# HTML and table cell position



## Kristi (Aug 10, 1999)

This should be a relatively easy question for the experienced.

Problem #1:
I would like image2 moved up directly under image1. Right now there's a gap between the two cells.

Problem #2:
Font size 72 works, but I can't get size 48 to work. I may want 48 instead of 72, but I'd like to see it first. Any idea why 48 doesn't work? If I use 48, will the table code change?

Thanks for any help.
Kristi

This is the code:

center>
table border=1 cellspacing=0 cellpadding=0>
tr>
td rowspan=2>
table border=1 cellspacing=0 cellpadding=0>
tr>
td align=right>
font color="#660033" font-family=Arial font size=72>
b>
&nbsp; &nbsp;MY
/td>
/tr>
/table>
/td>
td valign=top>
table border=1 cellspacing=0 cellpadding=0>
tr>
td align=center>
img width=215 height=20 border=0 
src="image1.gif">
/td>
/tr>
/table>
/td>
td rowspan=2>
table border=1 cellspacing=0 cellpadding=0>
tr>
td align=center>
font color="#660033" font-family=Arial font size=72>
b>
STORY
/td>
/tr>
/table>
/td>
/tr>
tr>
td align=center valign=top>
img width=111 height=27 border=1 src="image2.gif">
/td>
/tr>
/table>
/center>

PS - I didn't know how to enter the code without it rendering, so I just took off the beginning < symbol.
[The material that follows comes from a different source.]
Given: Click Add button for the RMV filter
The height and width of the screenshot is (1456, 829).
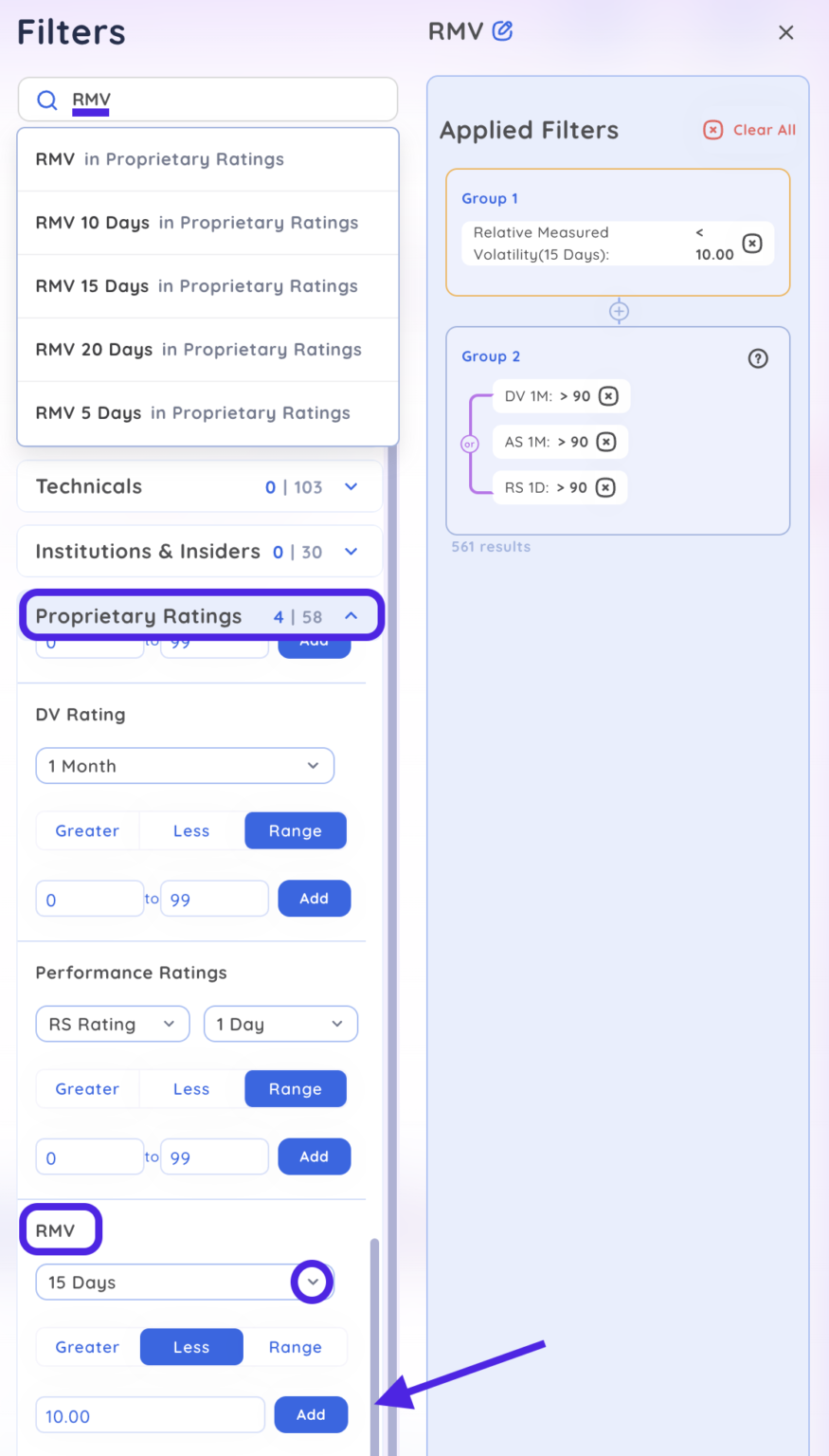Looking at the screenshot, I should click(311, 1415).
If there's a better way to post code, please let me know.


----------



## ClassyLinks (Aug 12, 2001)

Hi Kristi.

The reason for your gap is all your nested tables. Try this instead:

```
&lt;center&gt; 
&lt;table border=1 cellspacing=0 cellpadding=0&gt; 
&lt;tr&gt; 
&lt;td&gt; 
&lt;font color="#660033" font-family=Arial font size=72&gt; 
&lt;b&gt; 
   MY&lt;/b&gt;&lt;/font&gt; 
&lt;/td&gt; 
&lt;td valign=top&gt; 
&lt;p align="center"&gt; 
&lt;img width=215 height=20 border=0
 src="image1.gif"&gt;&lt;br&gt;
&lt;img width=111 height=27 border=1 src="image2.gif"&gt; 
&lt;/td&gt; 
&lt;td&gt; 
&lt;font color="#660033" font-family=Arial font size=72&gt; 
&lt;b&gt; 
STORY 
&lt;/td&gt; 
&lt;/tr&gt; 
&lt;/table&gt; 
&lt;/center&gt;
```
btw - the way I inserted that code was to use the # button above and then inserted my code, replacing all the open brackets with & lt; and the close brackets with & gt; (without the spaces of course)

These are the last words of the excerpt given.